### Supplied material:
>>>
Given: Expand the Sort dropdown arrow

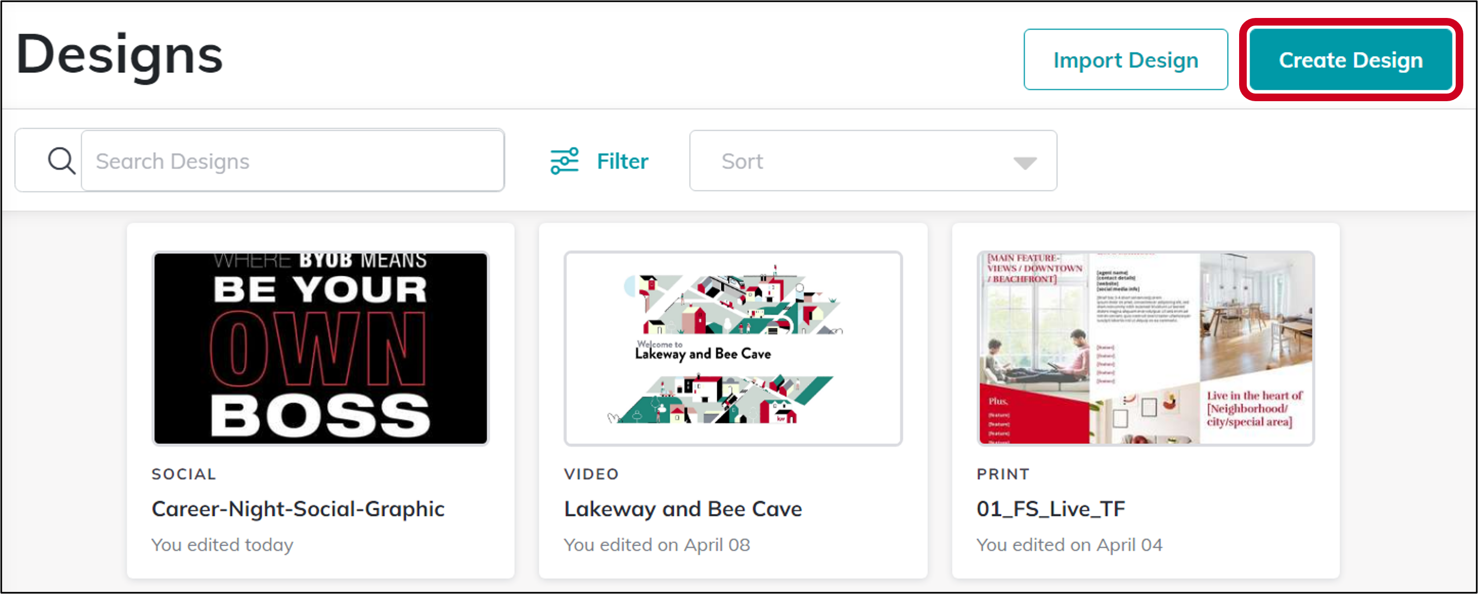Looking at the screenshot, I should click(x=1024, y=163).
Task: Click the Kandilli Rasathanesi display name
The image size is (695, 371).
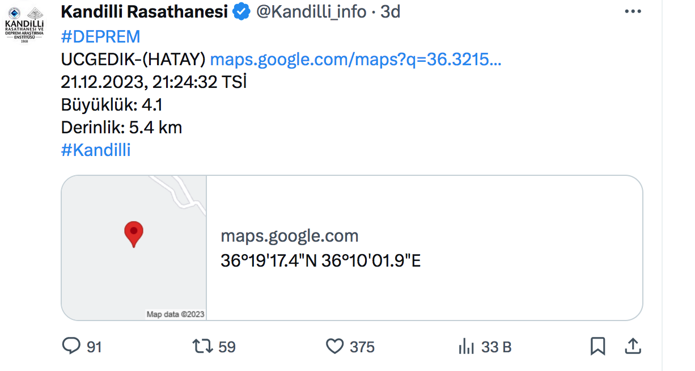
<<<
>>>
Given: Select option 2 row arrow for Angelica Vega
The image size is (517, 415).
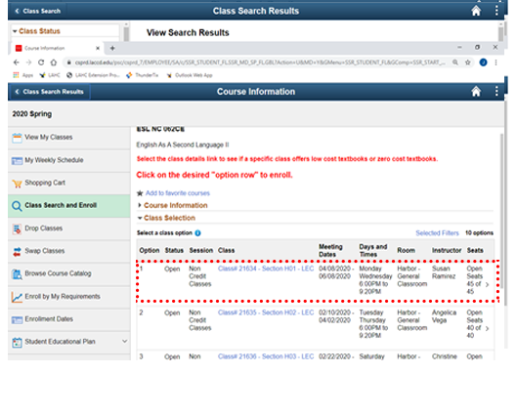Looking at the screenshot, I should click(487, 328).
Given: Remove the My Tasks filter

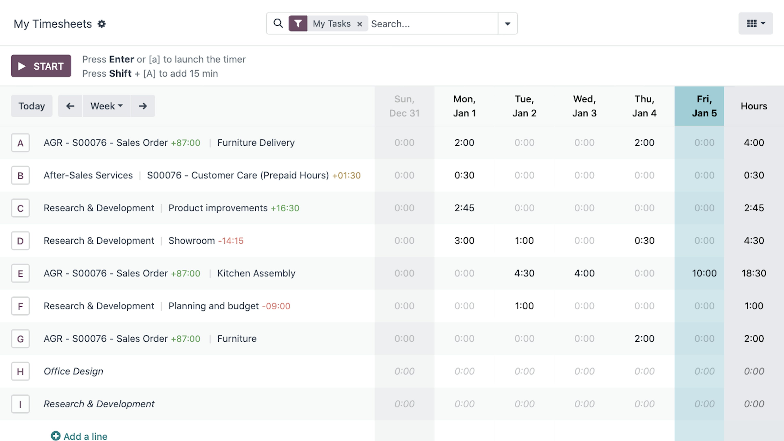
<<<
>>>
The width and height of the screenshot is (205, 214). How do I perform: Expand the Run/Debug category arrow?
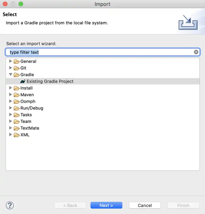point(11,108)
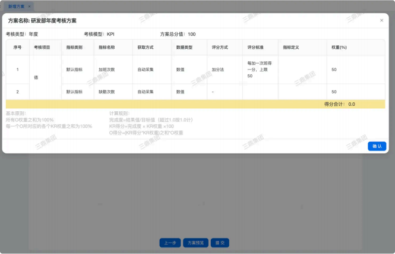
<<<
### Work item:
The answer must be the part of the records that opens with the line containing "Given: Expand the Sort dropdown arrow" and closes with the line containing "The image size is (695, 371).", reproduced exactly, with no pictures.

### Exercise result:
Given: Expand the Sort dropdown arrow

Looking at the screenshot, I should click(x=1024, y=163).
Task: Click the Kandilli Rasathanesi display name
The image size is (695, 371).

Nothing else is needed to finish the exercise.